We all collect lots of stuff on our passage through life. Most of it is useless junk that we could easily do without. But, oh, it's so hard to part with any of it! Amongst it all there are just a few items which have value beyond usefulness, beyond monetary worth and really beyond all logical evaluation. For these are items which carry memories, a story or connect us with our past.
When the last cart left the harvest field adorned with the "horkey branch" it was a sign that the harvest was over for another year - but was it? For the end of the men's labour was also the start of the gleaning season for the womenfolk. Young girls and women could then go out into the fields to collect any grain which had been left behind. The two vases above were bought by my great-grandmother from money earned in this way when she was a girl. Somehow they caught her eye and she just had to have them. They must be at least 120 years old, probably of no great value, but they charm everyone who sees them, just as they must have charmed a young girl all those years ago.
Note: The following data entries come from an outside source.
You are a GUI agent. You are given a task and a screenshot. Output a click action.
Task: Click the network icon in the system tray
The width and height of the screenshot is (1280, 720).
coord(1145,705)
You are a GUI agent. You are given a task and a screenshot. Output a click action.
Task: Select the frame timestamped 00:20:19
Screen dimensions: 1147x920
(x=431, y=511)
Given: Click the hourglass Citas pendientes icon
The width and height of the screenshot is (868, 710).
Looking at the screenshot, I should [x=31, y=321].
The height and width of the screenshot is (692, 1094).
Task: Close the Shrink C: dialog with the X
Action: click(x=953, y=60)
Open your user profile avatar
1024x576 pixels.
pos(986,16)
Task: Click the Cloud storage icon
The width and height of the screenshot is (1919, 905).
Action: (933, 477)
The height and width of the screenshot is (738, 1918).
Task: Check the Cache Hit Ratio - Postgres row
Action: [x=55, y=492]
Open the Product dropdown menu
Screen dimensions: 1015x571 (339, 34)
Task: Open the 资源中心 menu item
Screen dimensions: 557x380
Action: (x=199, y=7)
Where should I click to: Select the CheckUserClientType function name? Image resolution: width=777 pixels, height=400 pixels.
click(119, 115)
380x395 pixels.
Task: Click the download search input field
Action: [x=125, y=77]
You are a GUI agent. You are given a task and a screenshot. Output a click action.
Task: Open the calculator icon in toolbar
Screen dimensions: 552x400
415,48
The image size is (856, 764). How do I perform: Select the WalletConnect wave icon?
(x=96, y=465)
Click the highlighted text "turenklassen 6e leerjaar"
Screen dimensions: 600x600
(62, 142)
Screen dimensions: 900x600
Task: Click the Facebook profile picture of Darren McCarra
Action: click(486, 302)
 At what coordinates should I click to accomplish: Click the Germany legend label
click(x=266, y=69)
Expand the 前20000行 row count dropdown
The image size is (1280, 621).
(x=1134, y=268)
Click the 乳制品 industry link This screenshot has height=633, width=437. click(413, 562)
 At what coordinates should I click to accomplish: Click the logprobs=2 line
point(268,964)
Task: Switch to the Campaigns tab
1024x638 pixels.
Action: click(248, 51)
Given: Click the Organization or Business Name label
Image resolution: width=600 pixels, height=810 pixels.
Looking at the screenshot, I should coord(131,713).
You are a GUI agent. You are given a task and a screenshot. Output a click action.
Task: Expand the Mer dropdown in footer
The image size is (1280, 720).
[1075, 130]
The old copperkettle was unearthed in the wood by my grandmother. She spent hours polishing it up, as has my own mother (and I must have spent an hour or two on it myself). When I was a boy the back of it was black from being heated on the fire but gradually even that part has become shiny. Dad always thought that his mother had probably thrown it out there herself years before but then thought better of it and retrieved it from its grave.
Sixty years ago my mother got married, an old lady turned up at the wedding that my mother had never seen before. She later learned that it was Dad's aunt, Aunt Sarah Radford as he always referred to her. The old lady told my mother that she made a beautiful bride then went home. She returned later with the plate above saying that she wanted my parents to have it as a wedding present. I have no idea of its age though it certainly looks ancient.
My mother's family came from London where my grandfather had a coal-delivery business. The photo shows the family on their way to a show in the inter-war years. My grandfather's horses often won prizes at such shows. He lost his father at an early age and had to deliver coal before going to school each morning, with the result that he often fell asleep at his desk. Despite being born and bred in the heart of the city he was something of a country man at heart. After the war he moved out of London and took over a country inn. Sadly he died before he had much time to enjoy it. He was only 49.
My dad's old penknife. He carried it in his back pocket for years. The blade used to get sharpened on any handy wall or post. It reminds me of the time we worked together on the farm.